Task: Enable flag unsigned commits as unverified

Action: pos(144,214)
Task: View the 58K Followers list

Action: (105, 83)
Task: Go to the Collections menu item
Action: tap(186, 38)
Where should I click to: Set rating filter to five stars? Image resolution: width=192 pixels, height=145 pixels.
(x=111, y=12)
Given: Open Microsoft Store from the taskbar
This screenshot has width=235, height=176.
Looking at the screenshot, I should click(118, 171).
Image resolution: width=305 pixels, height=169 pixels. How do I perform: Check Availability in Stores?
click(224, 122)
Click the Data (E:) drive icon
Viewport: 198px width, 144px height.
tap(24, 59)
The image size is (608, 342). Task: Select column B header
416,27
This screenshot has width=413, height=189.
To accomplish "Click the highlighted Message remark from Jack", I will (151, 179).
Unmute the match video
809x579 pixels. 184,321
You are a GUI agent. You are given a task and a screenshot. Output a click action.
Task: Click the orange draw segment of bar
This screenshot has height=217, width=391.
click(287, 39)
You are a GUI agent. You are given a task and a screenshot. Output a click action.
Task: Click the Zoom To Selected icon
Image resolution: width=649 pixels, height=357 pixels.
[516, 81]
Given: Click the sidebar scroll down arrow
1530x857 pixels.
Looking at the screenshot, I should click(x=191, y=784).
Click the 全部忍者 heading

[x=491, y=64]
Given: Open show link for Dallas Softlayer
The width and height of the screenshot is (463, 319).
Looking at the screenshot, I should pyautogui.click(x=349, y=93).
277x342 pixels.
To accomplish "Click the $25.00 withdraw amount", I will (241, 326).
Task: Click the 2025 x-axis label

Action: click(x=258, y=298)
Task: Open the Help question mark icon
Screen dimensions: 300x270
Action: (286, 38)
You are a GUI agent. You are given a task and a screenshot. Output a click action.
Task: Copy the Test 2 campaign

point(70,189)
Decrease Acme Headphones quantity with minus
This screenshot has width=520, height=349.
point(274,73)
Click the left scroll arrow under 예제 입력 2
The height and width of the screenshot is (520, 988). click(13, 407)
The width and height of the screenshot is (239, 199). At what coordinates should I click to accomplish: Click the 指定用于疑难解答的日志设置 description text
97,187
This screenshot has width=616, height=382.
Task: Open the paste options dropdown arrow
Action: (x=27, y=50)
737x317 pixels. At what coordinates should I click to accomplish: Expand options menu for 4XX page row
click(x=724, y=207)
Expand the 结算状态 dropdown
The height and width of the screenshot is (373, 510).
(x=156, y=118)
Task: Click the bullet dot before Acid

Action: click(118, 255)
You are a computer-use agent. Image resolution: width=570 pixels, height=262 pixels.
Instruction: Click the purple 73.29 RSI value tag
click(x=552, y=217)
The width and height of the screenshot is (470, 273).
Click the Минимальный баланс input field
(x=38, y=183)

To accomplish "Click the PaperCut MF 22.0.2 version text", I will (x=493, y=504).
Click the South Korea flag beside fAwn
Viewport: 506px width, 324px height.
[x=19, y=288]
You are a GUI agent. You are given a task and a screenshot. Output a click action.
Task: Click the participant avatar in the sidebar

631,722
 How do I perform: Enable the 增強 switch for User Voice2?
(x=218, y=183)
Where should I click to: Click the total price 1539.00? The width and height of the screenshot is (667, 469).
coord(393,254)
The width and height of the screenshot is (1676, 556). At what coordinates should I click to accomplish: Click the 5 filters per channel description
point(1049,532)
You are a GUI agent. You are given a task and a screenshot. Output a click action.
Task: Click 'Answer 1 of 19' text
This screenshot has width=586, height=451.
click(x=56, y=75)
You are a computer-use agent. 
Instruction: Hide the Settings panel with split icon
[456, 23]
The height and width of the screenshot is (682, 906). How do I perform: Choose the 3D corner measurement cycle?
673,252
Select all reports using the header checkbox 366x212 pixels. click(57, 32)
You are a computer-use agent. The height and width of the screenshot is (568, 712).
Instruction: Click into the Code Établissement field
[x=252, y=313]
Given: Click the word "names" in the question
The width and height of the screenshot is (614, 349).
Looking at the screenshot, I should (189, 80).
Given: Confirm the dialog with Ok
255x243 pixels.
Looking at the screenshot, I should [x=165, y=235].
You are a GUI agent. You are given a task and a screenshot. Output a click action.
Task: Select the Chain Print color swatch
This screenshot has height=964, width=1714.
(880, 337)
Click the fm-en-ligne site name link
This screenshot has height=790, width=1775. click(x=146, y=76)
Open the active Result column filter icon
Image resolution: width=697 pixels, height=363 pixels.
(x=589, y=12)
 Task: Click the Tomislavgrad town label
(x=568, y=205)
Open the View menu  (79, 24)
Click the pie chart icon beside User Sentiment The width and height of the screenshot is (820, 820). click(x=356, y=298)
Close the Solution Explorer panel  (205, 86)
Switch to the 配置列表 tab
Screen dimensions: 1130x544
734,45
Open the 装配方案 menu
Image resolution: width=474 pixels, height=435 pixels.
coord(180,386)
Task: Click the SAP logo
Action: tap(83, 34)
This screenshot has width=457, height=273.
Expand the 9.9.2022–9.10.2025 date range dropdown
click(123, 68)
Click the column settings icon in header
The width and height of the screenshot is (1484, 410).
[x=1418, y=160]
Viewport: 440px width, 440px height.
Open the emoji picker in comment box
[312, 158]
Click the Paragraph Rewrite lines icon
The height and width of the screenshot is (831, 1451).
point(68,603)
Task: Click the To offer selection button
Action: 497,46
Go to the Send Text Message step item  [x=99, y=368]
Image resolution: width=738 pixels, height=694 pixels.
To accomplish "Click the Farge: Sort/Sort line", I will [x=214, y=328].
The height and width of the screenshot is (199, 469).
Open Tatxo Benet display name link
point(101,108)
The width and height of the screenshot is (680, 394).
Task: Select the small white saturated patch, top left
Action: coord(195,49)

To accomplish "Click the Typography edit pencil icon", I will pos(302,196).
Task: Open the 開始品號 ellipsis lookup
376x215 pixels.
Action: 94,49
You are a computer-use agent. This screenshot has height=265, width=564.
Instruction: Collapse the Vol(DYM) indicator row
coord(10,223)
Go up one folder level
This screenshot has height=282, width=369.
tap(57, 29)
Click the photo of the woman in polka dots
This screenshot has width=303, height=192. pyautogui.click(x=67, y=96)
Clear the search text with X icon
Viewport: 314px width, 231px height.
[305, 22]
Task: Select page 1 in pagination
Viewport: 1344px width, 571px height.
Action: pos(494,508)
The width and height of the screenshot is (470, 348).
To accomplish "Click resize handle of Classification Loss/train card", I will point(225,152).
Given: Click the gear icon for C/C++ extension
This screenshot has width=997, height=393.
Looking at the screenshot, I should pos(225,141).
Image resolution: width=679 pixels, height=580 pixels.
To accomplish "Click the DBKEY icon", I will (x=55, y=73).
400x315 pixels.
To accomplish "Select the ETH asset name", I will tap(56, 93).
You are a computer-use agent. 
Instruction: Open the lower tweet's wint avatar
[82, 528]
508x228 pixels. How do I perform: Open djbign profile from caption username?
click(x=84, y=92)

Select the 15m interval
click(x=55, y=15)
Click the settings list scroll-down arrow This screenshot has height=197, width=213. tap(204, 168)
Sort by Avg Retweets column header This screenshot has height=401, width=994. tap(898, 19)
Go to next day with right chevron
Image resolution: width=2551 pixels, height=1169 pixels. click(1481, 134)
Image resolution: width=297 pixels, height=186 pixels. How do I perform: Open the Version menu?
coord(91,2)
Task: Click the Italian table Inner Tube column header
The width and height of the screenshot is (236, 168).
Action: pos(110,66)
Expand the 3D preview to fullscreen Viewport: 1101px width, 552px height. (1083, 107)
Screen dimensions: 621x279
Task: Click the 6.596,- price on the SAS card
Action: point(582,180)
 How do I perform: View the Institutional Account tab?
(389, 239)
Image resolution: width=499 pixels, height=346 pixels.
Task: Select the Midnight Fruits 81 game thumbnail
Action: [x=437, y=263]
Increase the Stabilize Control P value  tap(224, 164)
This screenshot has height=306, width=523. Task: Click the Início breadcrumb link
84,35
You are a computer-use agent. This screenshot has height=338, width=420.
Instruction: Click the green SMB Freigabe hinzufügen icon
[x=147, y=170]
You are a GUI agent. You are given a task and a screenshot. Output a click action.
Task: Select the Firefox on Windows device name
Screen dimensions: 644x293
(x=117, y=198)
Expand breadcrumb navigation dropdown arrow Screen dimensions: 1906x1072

## Exercise brief:
If a line above contains the word "Message", list it.

## Written solution:
To accomplish "Click the highlighted Message remark from Jack", I will (151, 179).
Go to the Send Text Message step item  [x=99, y=368]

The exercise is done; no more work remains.